● RECORDS TO PROCESS:
***

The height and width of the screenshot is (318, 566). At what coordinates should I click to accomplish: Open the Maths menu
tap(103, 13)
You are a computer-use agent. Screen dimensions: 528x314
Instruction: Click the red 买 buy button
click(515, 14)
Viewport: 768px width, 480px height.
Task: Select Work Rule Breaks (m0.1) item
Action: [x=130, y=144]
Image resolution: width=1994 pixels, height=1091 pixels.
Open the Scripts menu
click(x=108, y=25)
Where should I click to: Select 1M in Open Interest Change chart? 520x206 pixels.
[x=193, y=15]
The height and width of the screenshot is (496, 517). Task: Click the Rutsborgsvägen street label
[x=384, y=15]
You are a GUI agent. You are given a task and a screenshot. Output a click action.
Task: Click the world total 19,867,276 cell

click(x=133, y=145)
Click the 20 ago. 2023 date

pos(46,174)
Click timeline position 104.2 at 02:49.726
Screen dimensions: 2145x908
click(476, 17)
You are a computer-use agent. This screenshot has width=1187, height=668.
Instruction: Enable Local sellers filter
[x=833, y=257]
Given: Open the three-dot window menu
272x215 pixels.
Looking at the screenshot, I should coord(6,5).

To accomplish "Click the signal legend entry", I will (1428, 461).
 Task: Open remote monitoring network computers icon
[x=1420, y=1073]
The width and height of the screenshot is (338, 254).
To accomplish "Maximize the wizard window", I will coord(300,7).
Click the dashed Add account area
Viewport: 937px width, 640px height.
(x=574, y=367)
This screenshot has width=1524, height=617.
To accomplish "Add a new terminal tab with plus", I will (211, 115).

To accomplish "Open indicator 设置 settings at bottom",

***

● WHAT YOU WILL DO:
Write out all of the data above, word for word, keeping every line unchanged.

● OUTPUT OF THE EXERCISE:
The height and width of the screenshot is (318, 566). At what coordinates should I click to accomplish: Open the Maths menu
tap(103, 13)
You are a computer-use agent. Screen dimensions: 528x314
Instruction: Click the red 买 buy button
click(515, 14)
Viewport: 768px width, 480px height.
Task: Select Work Rule Breaks (m0.1) item
Action: [x=130, y=144]
Image resolution: width=1994 pixels, height=1091 pixels.
Open the Scripts menu
click(x=108, y=25)
Where should I click to: Select 1M in Open Interest Change chart? 520x206 pixels.
[x=193, y=15]
The height and width of the screenshot is (496, 517). Task: Click the Rutsborgsvägen street label
[x=384, y=15]
You are a GUI agent. You are given a task and a screenshot. Output a click action.
Task: Click the world total 19,867,276 cell

click(x=133, y=145)
Click the 20 ago. 2023 date

pos(46,174)
Click timeline position 104.2 at 02:49.726
Screen dimensions: 2145x908
click(476, 17)
You are a computer-use agent. This screenshot has width=1187, height=668.
Instruction: Enable Local sellers filter
[x=833, y=257]
Given: Open the three-dot window menu
272x215 pixels.
Looking at the screenshot, I should coord(6,5).

To accomplish "Click the signal legend entry", I will (1428, 461).
 Task: Open remote monitoring network computers icon
[x=1420, y=1073]
The width and height of the screenshot is (338, 254).
To accomplish "Maximize the wizard window", I will coord(300,7).
Click the dashed Add account area
Viewport: 937px width, 640px height.
(x=574, y=367)
This screenshot has width=1524, height=617.
To accomplish "Add a new terminal tab with plus", I will (211, 115).

To accomplish "Open indicator 设置 settings at bottom",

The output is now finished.